Stress in College Students (First Reader)

This week’s readings included Chapter 15 and the article by Nesse. For this, my first, first reader, I am focusing on the book reading of chapter fifteen featuring addiction and how addiction is becoming more prevalent due to easier access to addictive substances (drugs and alcohol) and also a high stress environment, more related to psychosocial stressors.

This portion of the chapter reminded me a lot about the baboons in the stress movie we watched. In the beginning Dr. Sapolsky mentioned that due to them only having to expend around three hours a day to finding food, baboons were a perfect example of social stress, because they had ample time to bother each other, causing each other stress. This phenomenon is not one often seen in other animals, as they have to expend more energy and time to finding food sources, and escaping predators. Because of their large time they spend stressing each other out, baboons experience a large amount of social stress, similar to that of humans.

In chapter 15, Lende comments on addiction being a combination of availability and psychosocial stress. This is why people who have friends that use drugs often begin to use themselves, due to the increased availability and the need to keep these friends, probably due to a social situation that encourages friendship for survival (Lende 287).
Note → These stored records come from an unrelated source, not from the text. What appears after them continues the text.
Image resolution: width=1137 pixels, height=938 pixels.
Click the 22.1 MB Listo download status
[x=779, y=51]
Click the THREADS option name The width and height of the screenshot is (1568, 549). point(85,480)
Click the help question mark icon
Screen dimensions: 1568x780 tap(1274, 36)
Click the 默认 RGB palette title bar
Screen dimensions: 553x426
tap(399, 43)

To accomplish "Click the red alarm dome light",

Lende focuses mostly on intercity environments, where high psychosocial stress is due to a violent environment, but I wonder, if a high violent environment would be one of the only situations that would create a “perfect storm” for addictive drug use.

Attending university is not (usually) a high violence stress situation, but it carries its own stressful situations. I think Lende’s ideas of the combination of availability and stress creating a dynamic that would inspire addiction would apply to college students as well. Many college students, especially freshman, have not experienced stress quite to this degree before, and may not know how to properly deal with it. In some situations, this may lead to drug use, both in legal and perhaps prescription drug abuse. This is sometimes seen in students, especially students experiencing problems with focus and ability to time-manage. This students might begin to use prescription drugs that are often used to treat ADHD, like Ritalin, in hopes that it will increase their focus and ability to get more work done. To combat this, universities may want to consider advising students to choose less stressful (though still successful/constructive) paths for a degree. Instead of taking on a double, or triple major, maybe spend more time focusing on one major more in-depth. This may lower the stress load and make students consider different methods of stress management (like exercise, which is already widely utilized by the student body) to deal with their anxieties and stresses.